Knowing what we are compressing might help — but then, our algorithm would be specific for a certain kind of data; e.g., for an image where the encoder knows width and height, and how the in-memory pixels layout is.
Decoding (decompressing)
The decoder (decompressor) is easier. This is a nice to have property in general, because usually we care (a little bit) less about the time and computing power needed to compress the file, while we want the decompressing stage to be as fast as possible.
The decoder will look very much like an interpreter which executes instructions. Here we have two instructions: copy the next N bytes verbatim, and repeat the next bytes N-times.
Examples
A simple RLE compressor can be written as a filter reading bytes one at a time from stdin and emitting bytes to stdout. In this design, we do not have a checksum, nor the length of the original stream — which we do not know in advance! — and a header either.
This means that it is our duty to check if everything’s OK. We can give our decoder even a file which wasn’t encoded by the encoder — the output will be garbage, or the decoder will fail at the end of the stream (if the stream does not end correctly).
The RLE decompressor can be designed as a filter consuming bytes from the stdin and producing bytes to the stdout. Of course it is not an universal RLE decompressor! It understands correctly only a stream produced by our encoder.
Let’s see few examples.
The following is the unfortunate case when the compressed stream is twice as big as the original stream: it is 100% bigger (1 + 1 = 2…)
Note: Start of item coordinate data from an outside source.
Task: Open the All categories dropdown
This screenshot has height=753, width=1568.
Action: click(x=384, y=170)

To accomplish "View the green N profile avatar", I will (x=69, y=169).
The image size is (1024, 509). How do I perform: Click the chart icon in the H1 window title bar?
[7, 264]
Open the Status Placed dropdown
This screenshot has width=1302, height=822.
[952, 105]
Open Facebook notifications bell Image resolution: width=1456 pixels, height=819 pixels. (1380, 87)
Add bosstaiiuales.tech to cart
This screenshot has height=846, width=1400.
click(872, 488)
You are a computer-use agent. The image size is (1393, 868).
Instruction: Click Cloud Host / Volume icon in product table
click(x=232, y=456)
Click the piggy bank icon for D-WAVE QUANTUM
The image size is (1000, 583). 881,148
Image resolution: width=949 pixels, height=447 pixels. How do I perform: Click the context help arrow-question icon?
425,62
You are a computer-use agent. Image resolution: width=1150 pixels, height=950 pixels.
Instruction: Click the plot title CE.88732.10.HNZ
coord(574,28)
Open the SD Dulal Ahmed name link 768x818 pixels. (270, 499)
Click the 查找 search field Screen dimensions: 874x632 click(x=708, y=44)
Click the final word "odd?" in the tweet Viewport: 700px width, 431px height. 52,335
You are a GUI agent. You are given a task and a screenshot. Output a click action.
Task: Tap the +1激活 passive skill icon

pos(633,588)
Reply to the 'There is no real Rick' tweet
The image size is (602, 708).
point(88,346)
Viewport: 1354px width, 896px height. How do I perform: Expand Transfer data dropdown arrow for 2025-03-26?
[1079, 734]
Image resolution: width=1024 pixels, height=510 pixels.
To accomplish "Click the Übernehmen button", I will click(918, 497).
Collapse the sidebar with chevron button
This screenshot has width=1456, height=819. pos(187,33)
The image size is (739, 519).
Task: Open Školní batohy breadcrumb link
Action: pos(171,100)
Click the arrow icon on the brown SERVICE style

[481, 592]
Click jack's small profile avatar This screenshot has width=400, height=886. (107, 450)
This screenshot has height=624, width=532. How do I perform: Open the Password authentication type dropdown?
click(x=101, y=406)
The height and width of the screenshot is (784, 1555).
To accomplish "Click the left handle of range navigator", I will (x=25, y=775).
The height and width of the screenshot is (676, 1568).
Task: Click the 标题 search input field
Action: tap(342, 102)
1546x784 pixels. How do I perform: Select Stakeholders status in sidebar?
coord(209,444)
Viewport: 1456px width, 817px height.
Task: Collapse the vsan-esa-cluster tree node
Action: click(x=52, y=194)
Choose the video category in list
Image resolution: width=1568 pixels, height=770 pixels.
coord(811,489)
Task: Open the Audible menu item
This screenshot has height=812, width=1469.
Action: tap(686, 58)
$ echo -n "a" |./rle_encode |hexdump -C
1 -> 2 (-100.00%)
00000000 01 61 |..|
The following is when compressed and original streams have the same length.
$ echo -n "aa" |./rle_encode |hexdump -C
2 -> 2 (0.00%)
00000000 82 61 |.a|
The following is a very fortunate case:
$ perl -e 'print "x"x128 . "y"x128' |./rle_encode |hexdump -C
256 -> 4 (98.44%)
00000000 80 78 80 79 |.x.y|
When we have long sequences, the overhead of the encoding isn’t terrible, but anywhere it’s there!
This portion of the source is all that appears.